El ejemplo principal de esta tecnificación del cuerpo es su descripción del ultramaratón, la carrera de 100 kilómetros. A lo largo de todo el libro asistimos a una especie de apología del afán de superación. Se trata de correr mayores distancias, disciplinar el cuerpo para mejorar las marcas, aunque solo se compita contra sí mismo. Y el récord máximo parece que no podría ser otro que el ultramaratón. El punto culminante de la prueba llega cuando Murakami escribe el mantra que se repitió para vencer el dolor: "Eres una máquina, no sientes el sufrimiento". Esta afirmación sin concesiones evoca el mensaje del llamado "pensamiento positivo": apartarse de los individuos depresivos porque contagian sufrimiento. Tampoco estamos lejos del modelo neoliberal de sujeto cerrado sobre sí mismo, incapaz de empatía, dispuesto para la concurrencia inmisericorde en el mercado. Quien se entrega a la competición de todos contra todos también dirige su agresividad contra sí mismo.

Y, sin embargo, como apuntábamos al principio, cabe identificar una motivación distinta, incluso opuesta a la de Murakami, más tematizada por lo general en las reflexiones y ensayos sobre el caminar. Nos referimos al intento de recuperar el cuerpo de la alergia al mundo en la que es introducido por el régimen de "atención dispersa" al teléfono móvil, el ordenador, la televisión y la pizarra digital. Se sale a correr y caminar porque nuestra sensibilidad se resiste a desaparecer en la "realidad virtual". Se trata de volver a sentir el cuerpo y rechazar la sustitución del sentido del tacto por una vida desmaterializada en los dispositivos y reducida al reflejo narcisista de sí en las pantallas.

La segunda tendencia procedería quizá de una resistencia sorda, inconsciente: conservar al ser humano, el cuerpo vulnerable que todavía somos, frente a la amenaza de mecanización total. En ese sentido, vale la pena leer a Rebecca Solnit, su extraordinario libro Wanderlust. Una historia del caminar (Capitán Swing, 2015) reúne las reflexiones sobre el andar sin rumbo de poetas como William Wordsworth y John Keats, pensadores como Jean-Jacques Rousseau, H. D. Thoreau o Walter Benjamin. La autora muestra cómo, a lo largo de la historia, el ritmo interior de la creación poética, la aventura espiritual y la manifestación política contra el poder han encontrado una forma privilegiada en el andar libre.

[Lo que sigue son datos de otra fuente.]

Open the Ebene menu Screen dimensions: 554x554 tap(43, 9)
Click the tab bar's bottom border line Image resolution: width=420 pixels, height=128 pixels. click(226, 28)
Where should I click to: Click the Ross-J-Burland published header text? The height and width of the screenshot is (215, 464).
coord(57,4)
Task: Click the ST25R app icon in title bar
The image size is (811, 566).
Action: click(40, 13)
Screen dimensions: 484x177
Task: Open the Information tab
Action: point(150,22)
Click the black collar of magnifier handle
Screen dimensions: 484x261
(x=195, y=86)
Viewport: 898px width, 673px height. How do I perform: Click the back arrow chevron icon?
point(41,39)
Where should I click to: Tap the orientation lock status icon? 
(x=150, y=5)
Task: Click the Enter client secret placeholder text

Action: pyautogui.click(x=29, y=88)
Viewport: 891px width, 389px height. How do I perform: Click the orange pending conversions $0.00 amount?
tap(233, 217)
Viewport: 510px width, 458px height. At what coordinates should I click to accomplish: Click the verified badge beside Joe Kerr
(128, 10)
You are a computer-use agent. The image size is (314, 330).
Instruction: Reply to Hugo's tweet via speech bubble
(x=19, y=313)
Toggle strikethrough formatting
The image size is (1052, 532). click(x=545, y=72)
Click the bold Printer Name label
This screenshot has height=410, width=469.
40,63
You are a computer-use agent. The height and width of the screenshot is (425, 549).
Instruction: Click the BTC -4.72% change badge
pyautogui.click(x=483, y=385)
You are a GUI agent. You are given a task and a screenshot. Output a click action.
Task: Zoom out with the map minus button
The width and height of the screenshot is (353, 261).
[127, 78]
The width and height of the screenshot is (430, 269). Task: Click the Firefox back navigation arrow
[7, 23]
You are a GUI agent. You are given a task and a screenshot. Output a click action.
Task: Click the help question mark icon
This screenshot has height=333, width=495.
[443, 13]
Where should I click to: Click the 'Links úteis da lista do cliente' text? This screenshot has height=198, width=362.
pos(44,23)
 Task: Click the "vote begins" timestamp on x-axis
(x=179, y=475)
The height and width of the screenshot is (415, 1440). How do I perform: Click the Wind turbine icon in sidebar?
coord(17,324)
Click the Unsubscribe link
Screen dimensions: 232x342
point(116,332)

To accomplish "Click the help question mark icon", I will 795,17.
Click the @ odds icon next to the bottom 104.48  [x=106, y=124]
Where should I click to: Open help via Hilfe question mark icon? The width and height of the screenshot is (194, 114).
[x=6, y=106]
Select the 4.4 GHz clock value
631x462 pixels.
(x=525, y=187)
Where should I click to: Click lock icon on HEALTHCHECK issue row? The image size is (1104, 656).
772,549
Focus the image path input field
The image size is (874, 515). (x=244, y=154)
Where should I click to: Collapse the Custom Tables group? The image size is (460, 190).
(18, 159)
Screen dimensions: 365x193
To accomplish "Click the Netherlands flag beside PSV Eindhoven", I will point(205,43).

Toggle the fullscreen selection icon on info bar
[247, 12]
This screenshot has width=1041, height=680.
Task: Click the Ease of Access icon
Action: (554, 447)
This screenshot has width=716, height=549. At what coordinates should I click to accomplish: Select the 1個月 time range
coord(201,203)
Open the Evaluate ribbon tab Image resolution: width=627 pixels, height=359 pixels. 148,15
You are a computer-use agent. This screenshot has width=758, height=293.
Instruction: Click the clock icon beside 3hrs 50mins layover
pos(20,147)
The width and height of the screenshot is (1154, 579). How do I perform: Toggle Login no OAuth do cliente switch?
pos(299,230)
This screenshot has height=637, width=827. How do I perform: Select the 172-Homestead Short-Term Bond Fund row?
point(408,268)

Hoy la dictadura de la velocidad persigue borrar el espacio y el tiempo. Ivan Illich señalaba el enorme error que significa entender el caminar como un "medio de locomoción" entre otros, pues en realidad remite a la peculiar experiencia humana del espacio y el tiempo. Caminar o correr, por el mero hecho de hacerlo, pueden volverse entonces, con sobradas razones culturales e históricas, una reivindicación de respiración humana en un orden social y económico en el que la máquina tiende a hacer superfluo lo humano. Entre muchas otras, dos opciones tras el correr y el caminar: parecerse a la máquina o resistir frente a ella.